In [1]:

import matplotlib.pyplot as plt
import numpy as np
from astropy.io import fits
from glob import glob
import os
from astropy.visualization import ZScaleInterval, ImageNormalize, LogStretch
from astropy.convolution import Gaussian2DKernel,Gaussian1DKernel, convolve, convolve_fft
from mpl_toolkits.axes_grid1.inset_locator import inset_axes
import h5py
import copy
from scipy import fft
from scipy.signal import butter, lfilter
from juanfit import SpectrumFitSingle

In [2]:

with h5py.File("../../sav/Eclipse/Bias/master_bias_dc_red_1s_proto.h5", 'r') as hf:
    bias_dc_red_1s = hf['image'][:]
with h5py.File("../../sav/Eclipse/Bias/master_bias_dc_red_3s_proto.h5", 'r') as hf:
    bias_dc_red_3s = hf['image'][:]

In [3]:

def calculate_flatfield_curve(filename,start_pixel,end_pixel,wvl_array=None,fit_order=5,plot_fit=False):
    with h5py.File(filename, 'r') as hf:
        flatfield_image = hf['image'][:]

    if wvl_array is None:
        wvl_array = np.arange(1392)
    flatfield_curve_tofit = np.mean(flatfield_image[start_pixel:end_pixel,:],axis=0)
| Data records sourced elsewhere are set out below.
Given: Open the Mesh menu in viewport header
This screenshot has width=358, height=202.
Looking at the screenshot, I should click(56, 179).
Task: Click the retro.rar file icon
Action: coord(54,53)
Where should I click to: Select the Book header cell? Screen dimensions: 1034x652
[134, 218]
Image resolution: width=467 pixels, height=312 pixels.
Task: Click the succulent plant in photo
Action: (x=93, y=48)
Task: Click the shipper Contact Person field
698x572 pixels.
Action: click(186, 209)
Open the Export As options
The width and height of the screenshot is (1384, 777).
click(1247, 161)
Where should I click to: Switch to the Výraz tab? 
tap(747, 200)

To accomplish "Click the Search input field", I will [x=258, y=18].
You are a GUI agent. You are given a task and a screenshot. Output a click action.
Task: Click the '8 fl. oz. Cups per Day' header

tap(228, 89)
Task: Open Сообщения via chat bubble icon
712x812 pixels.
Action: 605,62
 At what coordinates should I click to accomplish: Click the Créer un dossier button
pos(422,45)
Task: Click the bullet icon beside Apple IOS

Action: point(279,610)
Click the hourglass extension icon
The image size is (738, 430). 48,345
    poly_param = np.polyfit(wvl_array,flatfield_curve_tofit,fit_order)
    poly_func = np.poly1d(poly_param)
    flatfield_curve_fit = poly_func(wvl_array)

    if plot_fit is True:
        fig, ax = plt.subplots(figsize=(18,6))
        ax.step(wvl_array,flatfield_curve_tofit,where="mid")
        ax.plot(wvl_array,flatfield_curve_fit,label="{:.0f}th order".format(fit_order),lw=2)

    return flatfield_curve_fit

In [4]:

flatfield_fname = "../../sav/Eclipse/FlatField/skyflat_red_5s_norm_proto.h5"
calculate_flatfield_curve(flatfield_fname, 500,510,plot_fit=True)

Out[4]:

array([0.79353022, 0.79397512, 0.79442867, ..., 0.84837267, 0.8449284 ,
       0.84147636])

In [6]:

data_example_fname = "../../src/EclipseSpectra2017/MikesData/VaderEclipseDayRed2017aug21/TotalitySequenceRed_7720.fit"
with fits.open(data_example_fname) as hdul:
    totality_image = np.copy(hdul[0].data)
    data_texp = np.copy(hdul[0].header["EXPTIME"])

In [22]:

start_pixel, end_pixel = 400, 416
fig, ax = plt.subplots(figsize=(18,6),constrained_layout=True)
norm = ImageNormalize(totality_image,stretch=LogStretch())
im = ax.pcolormesh(np.arange(1392),np.arange(1040),totality_image, norm=norm,
                cmap="Greys_r",rasterized=True)
ax.set_ylim(350,600)
clb_ax = inset_axes(ax,width="3%",height= "100%",loc='lower left',
        bbox_to_anchor=(1.02, 0., 1, 1),
            bbox_transform=ax.transAxes,
            borderpad=0)
clb = plt.colorbar(im,pad = 0.05,orientation='vertical',ax=ax,cax=clb_ax)
ax.axhspan(start_pixel,end_pixel - 1,color="yellow",alpha=0.3)
ax.tick_params(labelsize=18)

In [27]:

spectra_example = np.mean((totality_image - bias_dc_red_3s)[start_pixel:end_pixel,:],axis=0)
fig, ax = plt.subplots(figsize=(18,6),constrained_layout=True)
wvl_array = np.arange(1392)
ax.step(wvl_array, spectra_example,where="mid")
ax.set_yscale("log")
ax.tick_params(labelsize=18)

fit_intervals = [slice(0,250),slice(300,630),slice(700,1060),slice(1110,1390)]
for fit_interval in fit_intervals:
    ax.axvspan(fit_interval.start,fit_interval.stop,color="yellow",alpha=0.3)

background_poly_order = 5
wvl_array_to_fit = np.concatenate([wvl_array[fit_interval] for fit_interval in fit_intervals])
spectra_to_fit = np.concatenate([spectra_example[fit_interval] for fit_interval in fit_intervals])
background_poly_params = np.polyfit(wvl_array_to_fit,spectra_to_fit,background_poly_order)
background_poly_func = np.poly1d(background_poly_params)
background_poly_curve = background_poly_func(wvl_array)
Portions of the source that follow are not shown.